The retailer filed for a $100 million IPO with the Securities and Exchange Commission, though that figure is a placeholder that doesn’t necessarily reflect the final offering amount. Neiman Marcus intends to list the stock under the ticker symbol NMG, but hasn’t yet picked a stock exchange.
The move to go public comes less than two years after Neiman Marcus agreed to be bought for $6 billion by Ares Management and a Canadian pension plan. That deal came just a few months after Neiman Marcus had filed plans to go public in June 2013. The retailer was at one point a publicly traded company. It was acquired in 2005 for $5.1 billion by two private equity firms.
The latest filing was sparse on details about how Neiman Marcus intends to use the cash it will raise from the IPO, only saying the retailer intends to use proceeds to repay debt and use any remaining funds for “general corporate purposes.”
Neiman Marcus generated $4.8 billion in revenue for fiscal 2014, of which about 24% were transactions that occurred online. The company believes more than 75% of total luxury spending is digitally inspired, implying the retailer is highly exposed to online shopping trends.
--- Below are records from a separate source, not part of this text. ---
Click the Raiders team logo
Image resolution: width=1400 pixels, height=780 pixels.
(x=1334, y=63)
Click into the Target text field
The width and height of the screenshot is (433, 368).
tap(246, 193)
For the most recent quarter ended May 2, Neiman’s sales rose to $1.22 billion from $1.16 billion, helping the retailer swing to a profit from the year-earlier loss.
The company operates in the massive global luxury fashion market that is expected to grow from $308 billion this year to $354 billion by 2019, Neiman said in its SEC filing. The growth is expected to be stronger in international markets, most notably in Asia Pacific as well as the Middle East and Africa.